- **BRIEF**:
Repeat word for word the passage of the forum thread on evacuees below, from "A really interesting" to "had at home.".

- **DOCUMENT**:
PDA

View Full Version : Evacuees


Olde Crone
29-09-18, 19:27
I broadly knew about the WW2 evacuation scheme of course, but I am reading a fascinating book which deals with what happened when the evacuees returned home.

Many children never managed to re integrate with their families, having formed wonderful loving relationships with their foster families. One lad, from a very rough working class background was evacuated to a rather posh academic family who encouraged his education and he passed an entrance exam to a public school. His mother, on hearing the news, called him a bloody big head and dragged him home. He never forgave her.

Another aspect I hadn't known about, was the hostels that were built to accommodate "difficult to place" evacuees. They were intended to be used as holiday camps after the war ( were they?). One woman said the hostel changed her life. She was dragged up in appalling poverty and neglect by very reluctant grandparents and evacuated at the first opportunity, to a billet that was as bad as home. The village schoolmistress was so distressed by her skeletal and filthy condition that she reported it to the authorities and she was taken to a hostel in Scotland run by three spinster ladies on the Girl Guide principles. She loved it and thrived and said it was the luckiest day of her life when she went there.

A really interesting read.



When the Children Came Home, by Julie Summers.


OC

maggie_4_7
30-09-18, 07:41
It is interesting I suppose it all depended on what type of life they had at home.

My mum loved being on war work in Coventry first time she ever had a bed to herself at aged 19 :) and was allowed to go out and about on her own.

- **DATASET ENTRIES**:
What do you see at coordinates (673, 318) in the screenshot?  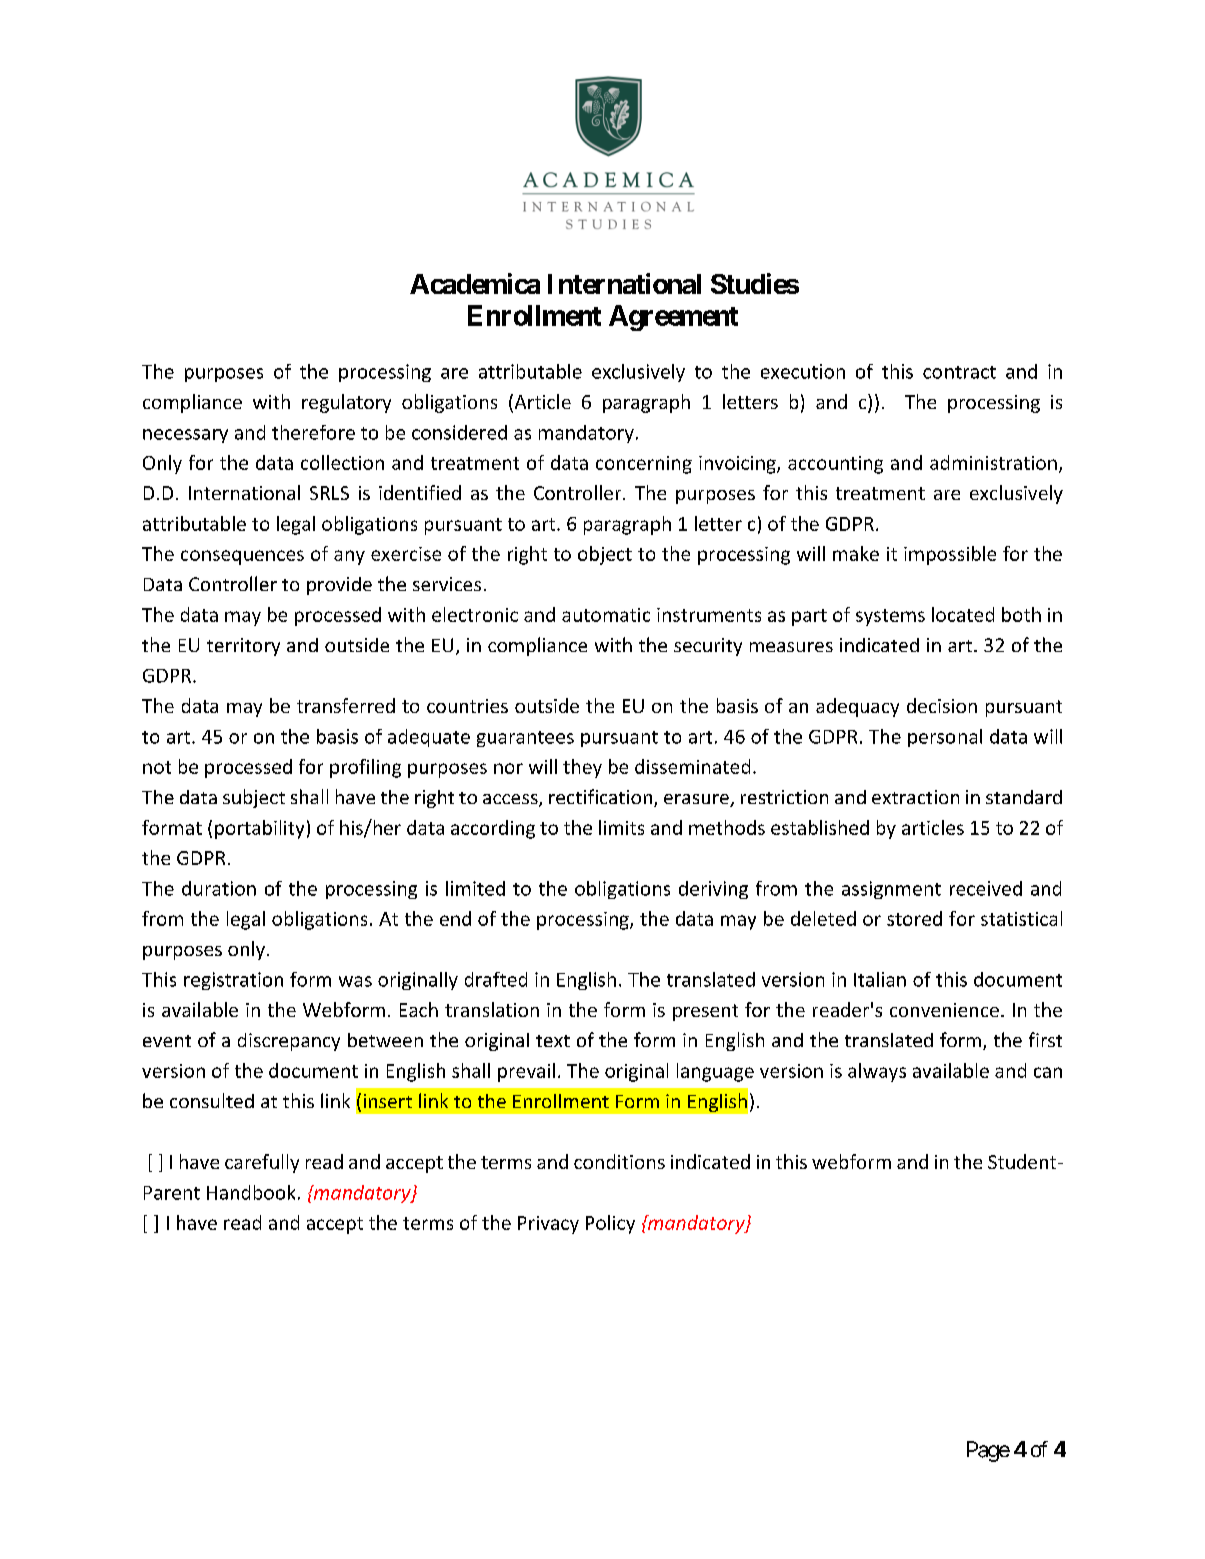 I see `Agreement` at bounding box center [673, 318].
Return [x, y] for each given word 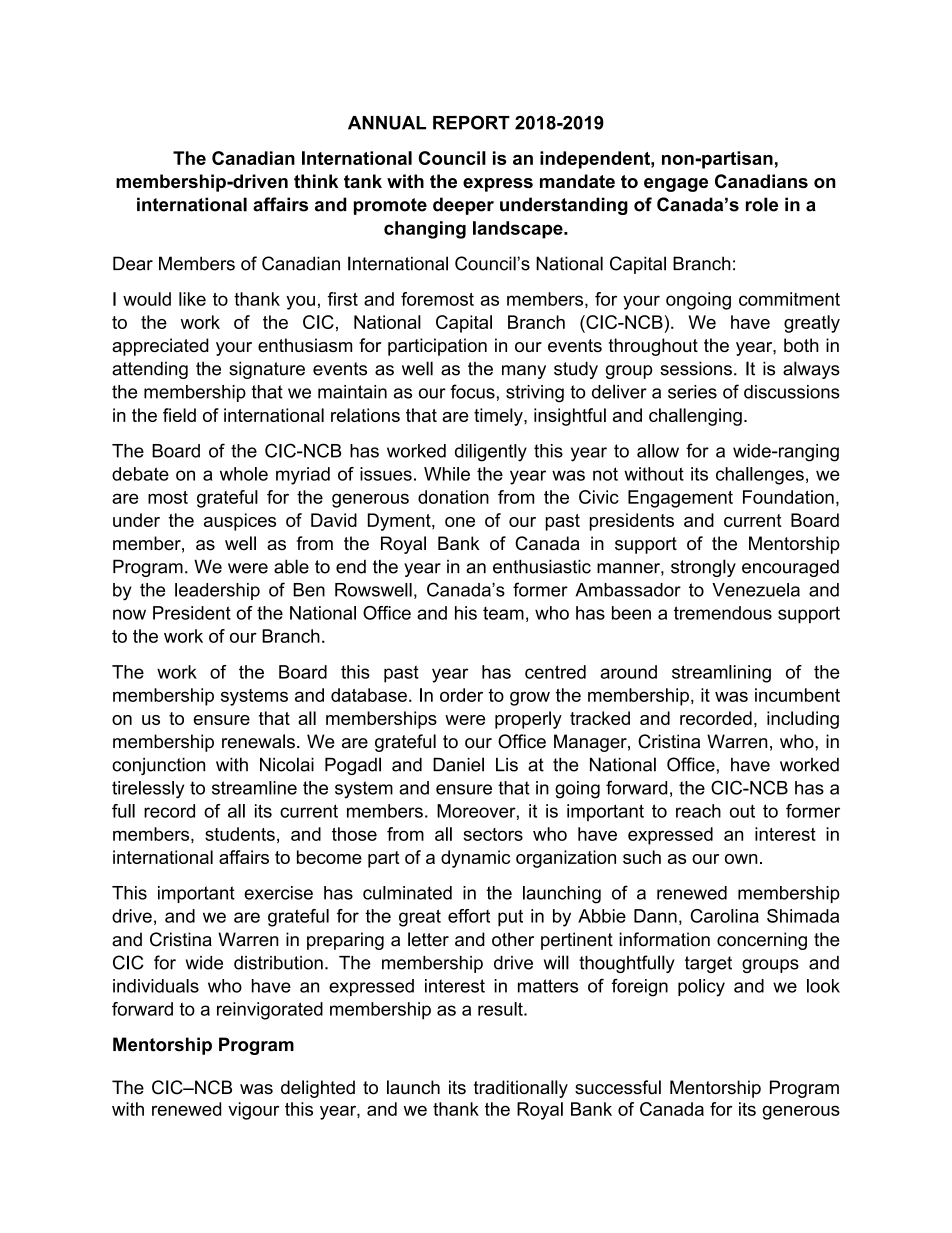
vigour [253, 1111]
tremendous [723, 613]
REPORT [471, 122]
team [503, 613]
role [762, 204]
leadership [217, 591]
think [316, 181]
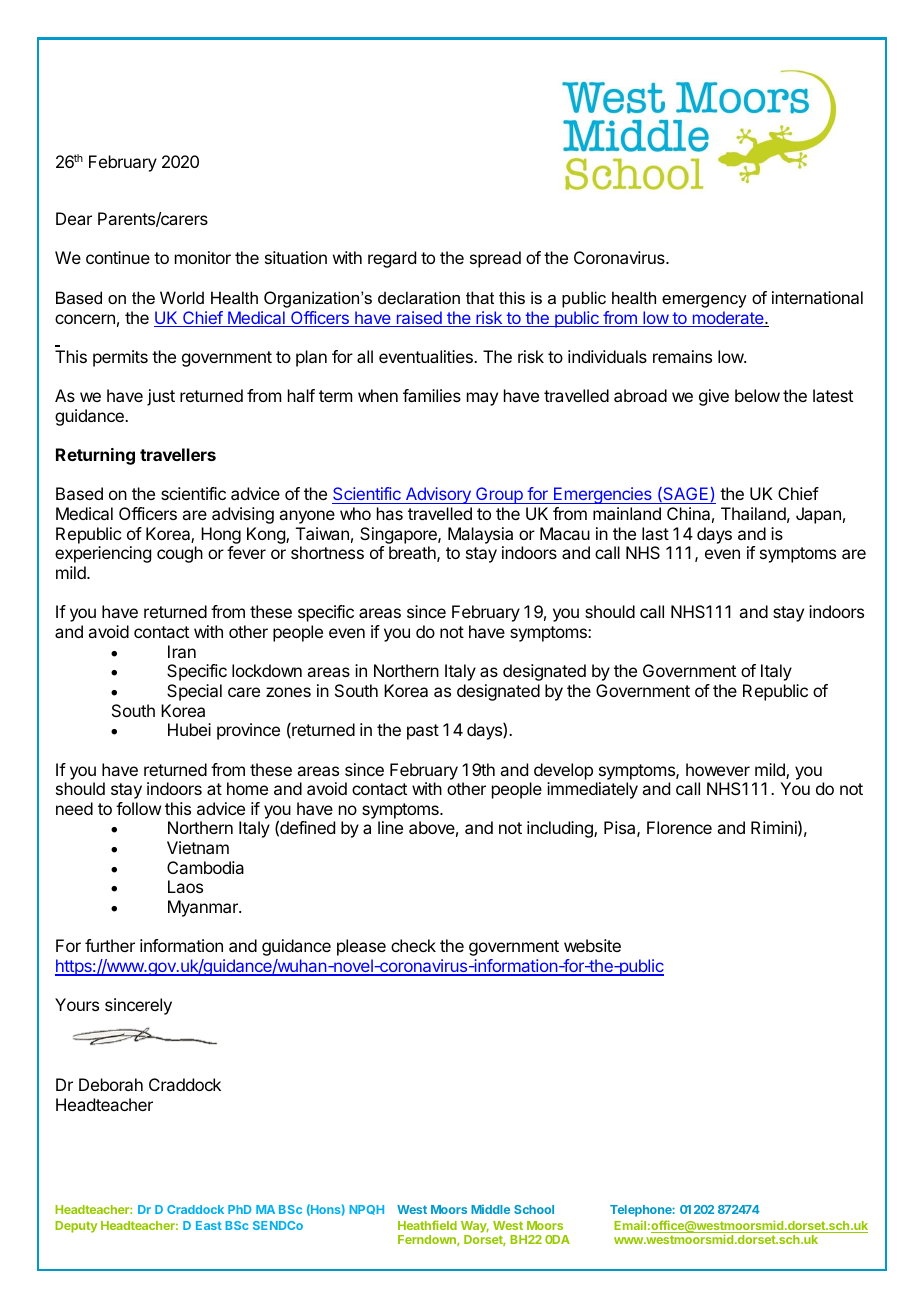 The image size is (924, 1308). What do you see at coordinates (189, 729) in the screenshot?
I see `Hubei` at bounding box center [189, 729].
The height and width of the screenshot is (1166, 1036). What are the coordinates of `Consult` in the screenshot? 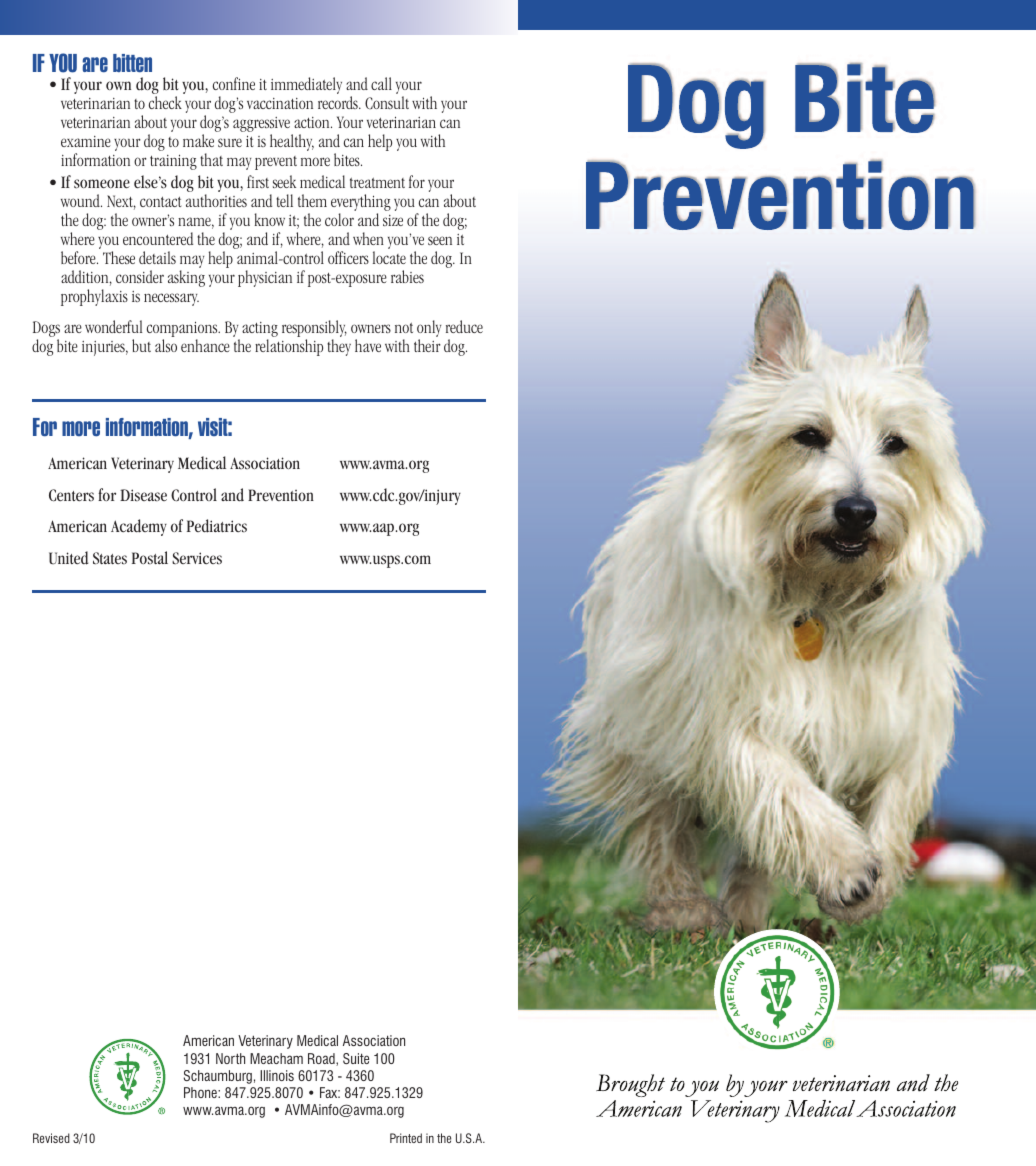 It's located at (387, 102).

- **RESULT OF THIS TASK**:
A really interesting read.



When the Children Came Home, by Julie Summers.


OC

maggie_4_7
30-09-18, 07:41
It is interesting I suppose it all depended on what type of life they had at home.